Opinion ID: 753713
Heading Depth: 3
Heading Rank: 1

Heading: Adornetti Appellants' Claim

Text: 59 The Adornetti appellants claim that the VSF implementing legislation, 1987 N.Y.Laws ch. 844, limiting VSF-benefit eligibility to for service retirees, impaired their contractual rights to VSF benefits created in a 1968 collective bargaining agreement (CBA) between the Patrolman's Benevolent Association and New York City. That CBA states: The purpose of [the VSF] shall be to provide a supplemental benefit on a variable annuity basis, for Articles I and II, as determined by the trustees. Castellano v.

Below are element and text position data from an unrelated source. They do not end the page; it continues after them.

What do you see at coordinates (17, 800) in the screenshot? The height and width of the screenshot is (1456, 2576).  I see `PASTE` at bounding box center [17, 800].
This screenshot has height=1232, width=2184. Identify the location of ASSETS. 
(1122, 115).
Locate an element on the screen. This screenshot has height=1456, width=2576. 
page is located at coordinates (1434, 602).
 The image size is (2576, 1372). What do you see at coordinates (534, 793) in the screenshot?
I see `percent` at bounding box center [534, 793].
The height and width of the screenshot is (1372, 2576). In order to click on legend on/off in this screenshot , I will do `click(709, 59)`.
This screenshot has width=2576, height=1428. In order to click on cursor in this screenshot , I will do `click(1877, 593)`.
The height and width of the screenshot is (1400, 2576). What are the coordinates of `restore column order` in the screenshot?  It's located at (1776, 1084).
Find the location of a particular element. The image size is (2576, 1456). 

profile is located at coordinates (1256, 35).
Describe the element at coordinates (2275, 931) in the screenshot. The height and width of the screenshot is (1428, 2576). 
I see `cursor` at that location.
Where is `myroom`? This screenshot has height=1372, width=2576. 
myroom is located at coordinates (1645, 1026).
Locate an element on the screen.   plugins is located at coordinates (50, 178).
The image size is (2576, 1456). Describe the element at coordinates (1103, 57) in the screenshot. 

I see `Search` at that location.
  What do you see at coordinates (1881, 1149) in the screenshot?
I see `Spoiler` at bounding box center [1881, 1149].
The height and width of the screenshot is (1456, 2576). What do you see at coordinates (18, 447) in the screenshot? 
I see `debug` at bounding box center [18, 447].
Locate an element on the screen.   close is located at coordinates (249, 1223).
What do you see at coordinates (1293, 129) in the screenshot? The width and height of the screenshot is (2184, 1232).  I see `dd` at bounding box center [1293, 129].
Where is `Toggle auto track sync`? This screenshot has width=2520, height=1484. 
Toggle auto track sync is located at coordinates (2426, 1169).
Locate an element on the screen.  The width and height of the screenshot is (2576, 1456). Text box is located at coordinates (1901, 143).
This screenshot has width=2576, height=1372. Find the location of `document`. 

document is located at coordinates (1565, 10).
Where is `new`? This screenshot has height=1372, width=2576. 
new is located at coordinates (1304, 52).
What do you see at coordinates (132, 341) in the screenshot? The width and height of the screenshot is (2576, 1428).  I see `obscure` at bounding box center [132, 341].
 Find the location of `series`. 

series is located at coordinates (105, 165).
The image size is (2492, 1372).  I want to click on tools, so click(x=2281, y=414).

Board, 937 F.2d at 754. Although that CBA by its terms did not apply to transit police officers (but rather to members of another police pension fund), appellants claim entitlement to the contractual rights to the VSF benefits that the CBA allegedly conferred, pursuant to § 13-157(j)(2) of the Code, which provides: 60 [E]ach transit police member shall have and shall be entitled and subject to the same rights, benefits, privileges, and obligations as a member of the police force of the city who is a member of the police pension fund maintained pursuant to subchapter two of chapter two of this title, with respect to the matters provided for in [sixteen listed sections of the Code]. 61 We express no opinion as to whether or not § 13-157(j)(2) confers upon transit police officers the benefits bestowed by the PBA's CBA, because we easily hold that, even if it did, the PBA's CBA creates no contractual entitlement to VSF benefits. Art. I, § 10 of the Constitution provides: No State shall ... pass any ... Law impairing the Obligation of Contracts. Where there is no contractual relationship, however, there can be no impairment. See General Motors Corp. v. Romein, 503 U.S. 181, 186, 112 S.Ct. 1105, 1109-10, 117 L.Ed.2d 328 (1992). This court has previously rejected a Contract Clause claim brought by police retirees based upon the same CBA, holding that the CBA plainly did not create any contractual obligation, but only established a general fund the beneficiaries of which were to be determined later by the legislature. See Castellano v. Board, 937 F.2d at 757. For the reasons stated in Castellano v. Board, we reject the Adornetti appellants' Contract Clause claim.